Niagara – Religion
Polydor 1990
Ehrenrettungsversuch für den französischen Rock – Teil 2. Netterweise im Alphabet knapp neben Noir Désir. Niagara sind ein 1984 in Rennes gegründetes Duo, bestehend aus Muriel Laporte (Gesang und Texte) und Daniel Chevenez (mehr oder weniger der Rest). Namensgeber war der Marilyn-Monroe-Film, aus dem sich Laporte auch gleich eine ihrer Haarfarben entlehnte.

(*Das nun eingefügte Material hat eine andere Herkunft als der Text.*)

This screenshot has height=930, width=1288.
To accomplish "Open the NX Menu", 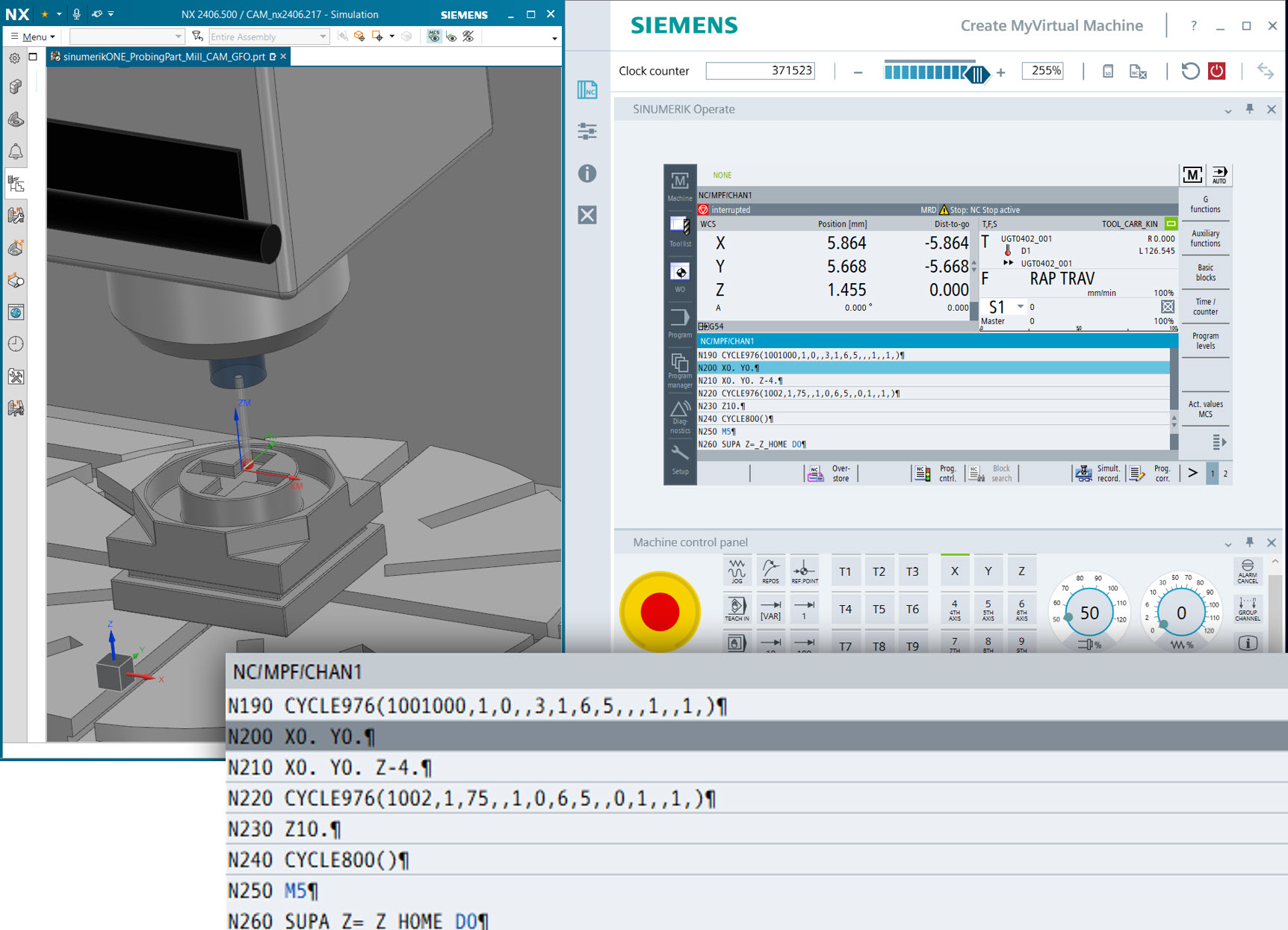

Das Ganze erinnert ein wenig an die Eurythmics; die Schöne und das ungeheuer – im Hintergrund bleibende Mannsbild. So wie die berühmten Briten stehen sie mit einem Bein im Pop. Die ersten beiden Alben fallen wohl noch unter Synth-Pop, doch im dritten Album „Religion“ wandeln sich die Franzosen, und das zweite Bein macht einen heftigen Sprung in Richtung Hard-Rock, gleichzeitig aber auch einen Schritt Richtung Soul und Funk. Anatomisch schwieriger als musikalisch, wie sie gleich zu Beginn beweisen.
In „Le ciel s´est déchiré” setzt Chevenez nach fünf Sekunden Elektronik-Geschwurbel ein extra-lässiges Gitarrenriff hin, vier Takte später fahren die Bläser, Marke Stax Records – extra scharf, hinein und Laporte gibt die Motorradrocker-Braut. Und im anschließenden „J´ai vu“ lässt Chevenez noch ein breitbeiniges Mörderriff heraus, kontrastiert dieses aber mit Mundharmonika (remember „Missionary Man“ der Eurythmics?), Slide-Gitarre und einer Booker T.-Orgel. Das Ganze geht ab wie eine Horde Bisons, nachdem sie den Waldbrand gerochen haben. Merke: Viel Gras lassen die nicht stehen. Aber Vorsicht: Falls man sich das Video ansieht, könnte man durchaus von der Musik abgelenkt sein…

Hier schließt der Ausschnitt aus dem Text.